After upgrade to Aria Operations 8.18HF5, Aria Operations graphs from Telegraf agents shows gaps in data collection.
Aria Operations 8.18 HF 5 and later
The issue is caused by limitation on the buffer limit in Aria Operations.
Currently, the metric buffer is "dynamic" in the sense that it changes based on the plugins used in the server:
linux:
os: 100
mysql: 600
oracledb: 600
postgresql: 400
Windows:
os: 100
mysql: 600
mssql: 1000
msexchange: 400
msiis: 500
oracledb: 600
To determine what plugins are running in the environment, the following commands can be ran on the telegraf endpoint server:
1. sudo /opt/vmware/ucp/ucp-minion/bin/ucp-minion.sh --config /opt/vmware/ucp/salt-minion/etc/salt/grains --action xtract_config --dest_dir=/tmp/telegraf-bkp
2. opt/vmware/ucp/ucp-telegraf/usr/bin/telegraf -config /tmp/telegraf-bkp/telegraf.conf --test
in certain environments a specific plugin may cause the buffer limit to be trespassed, hence exceeding the dynamically set limit in the configuration.

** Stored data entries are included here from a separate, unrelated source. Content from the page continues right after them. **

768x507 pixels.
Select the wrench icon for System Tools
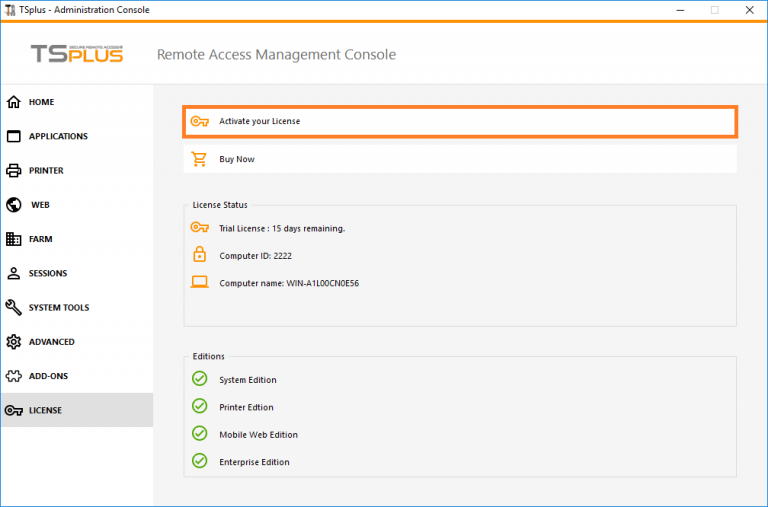pyautogui.click(x=14, y=307)
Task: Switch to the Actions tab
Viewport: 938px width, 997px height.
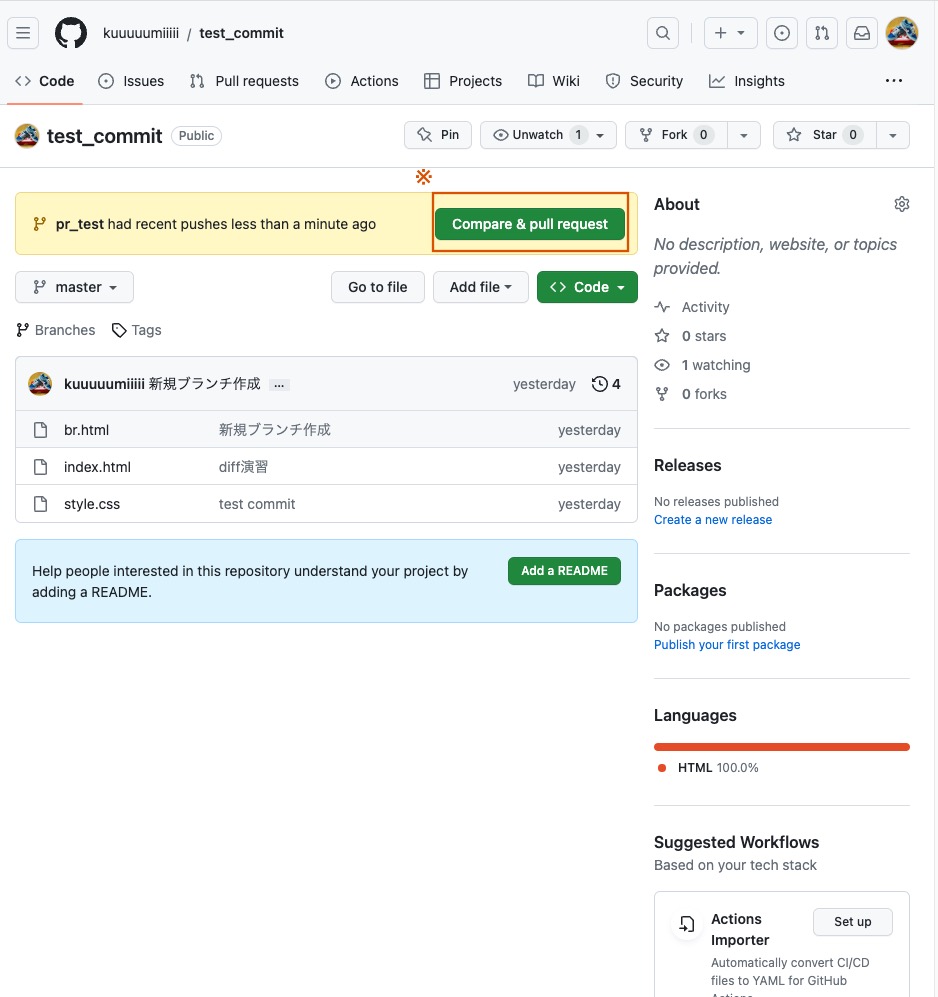Action: click(x=362, y=81)
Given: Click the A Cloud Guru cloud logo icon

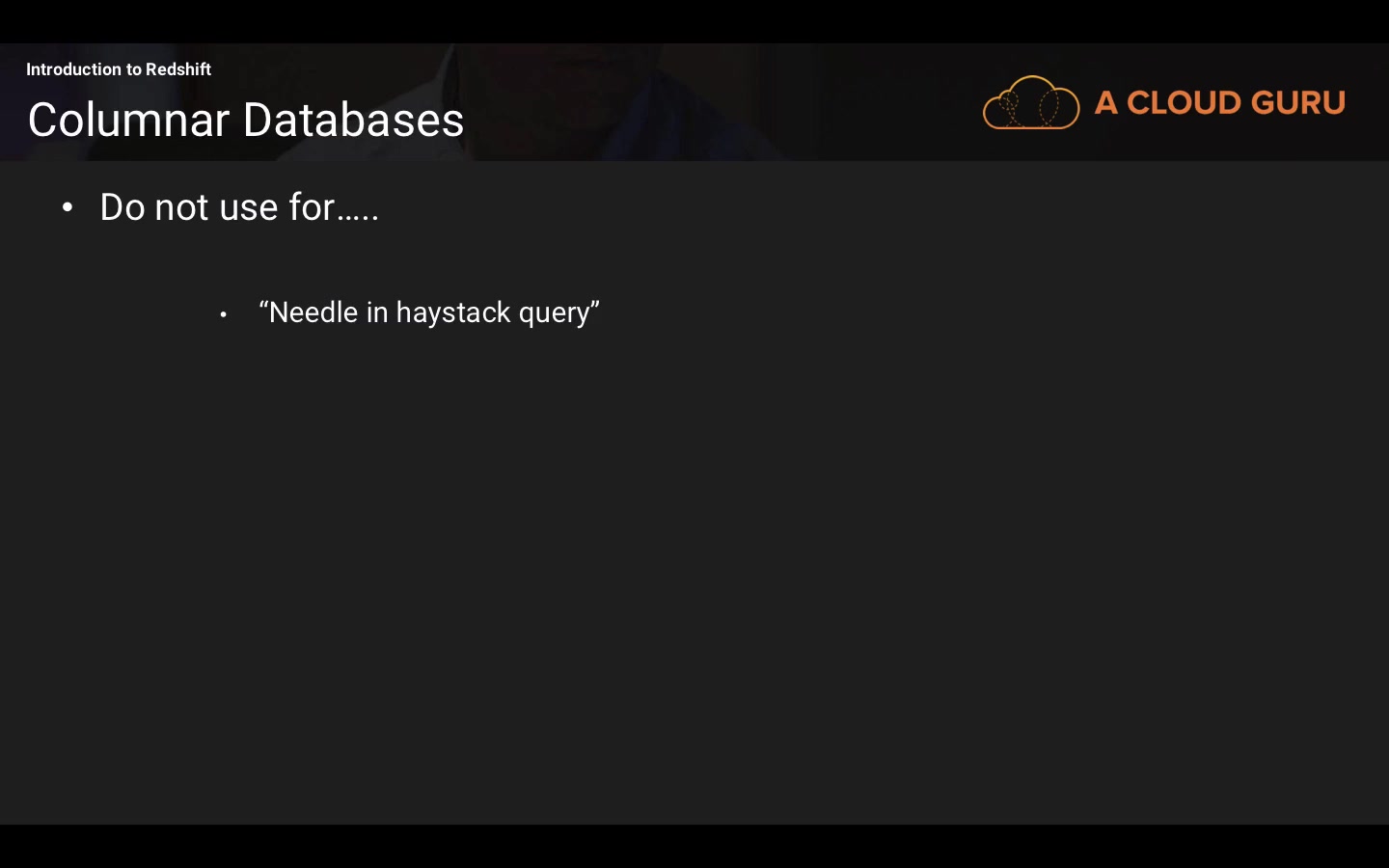Looking at the screenshot, I should (x=1030, y=102).
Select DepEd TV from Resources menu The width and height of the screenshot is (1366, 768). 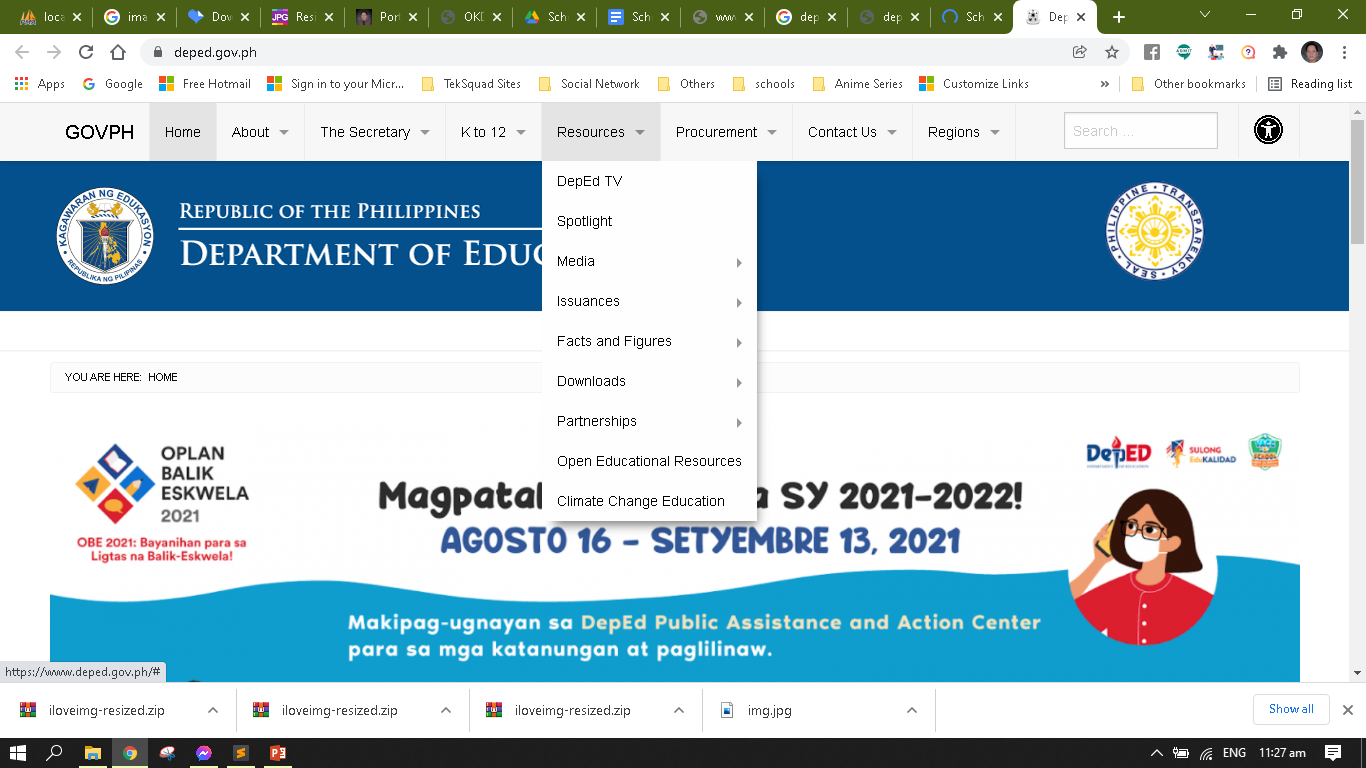coord(589,181)
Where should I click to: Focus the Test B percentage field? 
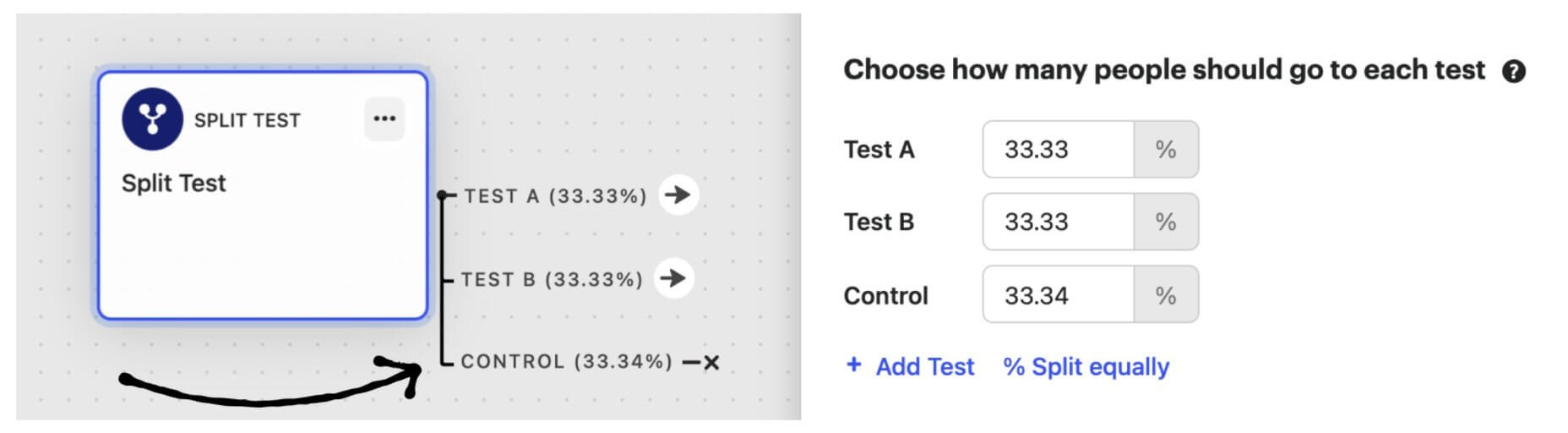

with output from the above commands, it was determine that the Tegraf server was running an execution script that was generating a number of metrics that was exceeding the dynamically set buffer limit.
To resolve the issue:
Putty to the cloud proxy collecting the data from the Telegraf agent and edit:
ucp/ucp-config-scripts/salt/pillar/metric_buffer_limit.sls
Currentt metric_buffer_limit :
default: 300
max_size: 4000
change the "default" value to : 10000 (10K)
change the "max_size" value to: 10000 (10K)
modifying the metric_buffer_limit.sls file unblocks the configuration such that more agents can be deployed with the updated buffer limit configuration , but is not a permanent solution.
Updates to the metric_bufer_limit.sl, will not persist an upgrade of Aria Operations.